Oui, mais en France, cela signifie : tout médecin qui ne respecte pas à la lettre les indications institutionnelles, qui innove (même s’il le fait en conscience) ou adapte sa conduite pour tenir compte des particularités de son patient, tout médecin peut donc désormais être poursuivi par son Conseil de l’ordre et interdit d’exercer. Le praticien doit s’en tenir strictement à la nomenclature des actes édictée par l’Assurance maladie, aux codifications de l’Académie de médecine, aux prescriptions du ministère de la santé.

 

Cela veut dire que les maladies ont été mise en fiches et que la seule façon de les traiter est de suivre les règles, normes et décrets élaborés par le système institutionnel. [...]

 

Lire la suite de cet important article de Jean-Luc Martin Lagardette: ICI 

 

 

Ils auraient ainsi pu mieux formuler en écrivant « dans l'état actuel de ce que nous considérons comme NOTRE science bien à nous »....

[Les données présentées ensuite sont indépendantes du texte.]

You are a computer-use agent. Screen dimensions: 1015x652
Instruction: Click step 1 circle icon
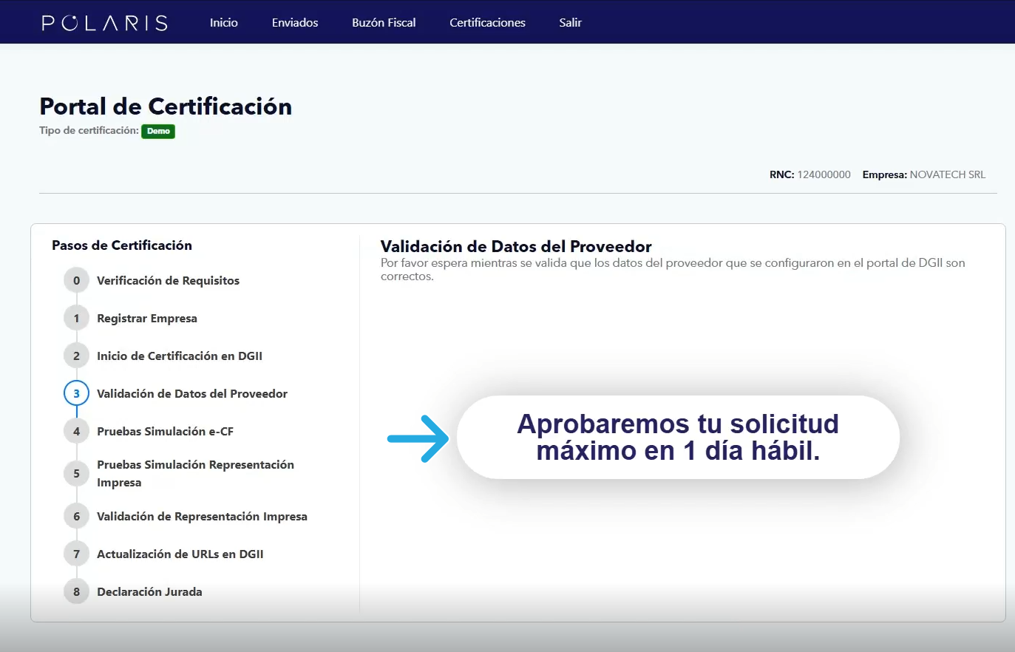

Car de fait, ce système n'hésite pas à tordre ses propres principes prétendus de scientificité au point par exemple, avec les vaccinations, de ne jamais avoir voulu officiellement comparer dans les essais cliniques des vaccinés et des non vaccinés (ce qui biaise bien sûr toute observation dite réellement scientifique), au point de n' imposer à ces produits ni analyse pharmacocinétique ni test de cancérogénicité comme pourtant imposés à d'autres produits. Ces passe-droits démontrent donc surtout une fausse science très opportuniste qui ne sert pas les gens au moindre coût humain, c'est le moins qu'on puisse dire puisqu'il y a en France, selon un récent article du Dr Delépine sur Atlantico, pas moins de 300 000 hospitalisations annuelles dues aux effets secondaires des médicaments!


On se retrouve donc dans un système qui se dit "scientifique" mais qui n'en a toutefois pas le courage, de peur que de véritables constatations scientifiques ne constituent au final de grosses entraves commerciales. On trouve alors des prétextes pour le maintien de ce statu quo lucratif:


 - pour les conflits d'intérêts, on prétend que les experts totalement indépendants seraient "de piètres experts" et que donc "l'indépendance totale est un mythe" comme a encore dit ce lundi la Ministre fédérale belge de la Santé, Laurette Onkelinx
 
- pour
les faux placebos (autre vaccins ou substance intrinsèquement toxique), on les justifie par le fait qu'on ne pourrait pas priver de grands groupes de gens de vaccins et que "ça ne serait pas éthique", ce qui, il faut le noter, constitue déjà en soi un aveu d'anti-science, et de dogmes indiscutables à priori selon lesquels, il ne pourra jamais être débattu de l'utilité des vaccins, par conséquent jamais véritablement testée dans les règles de l'art.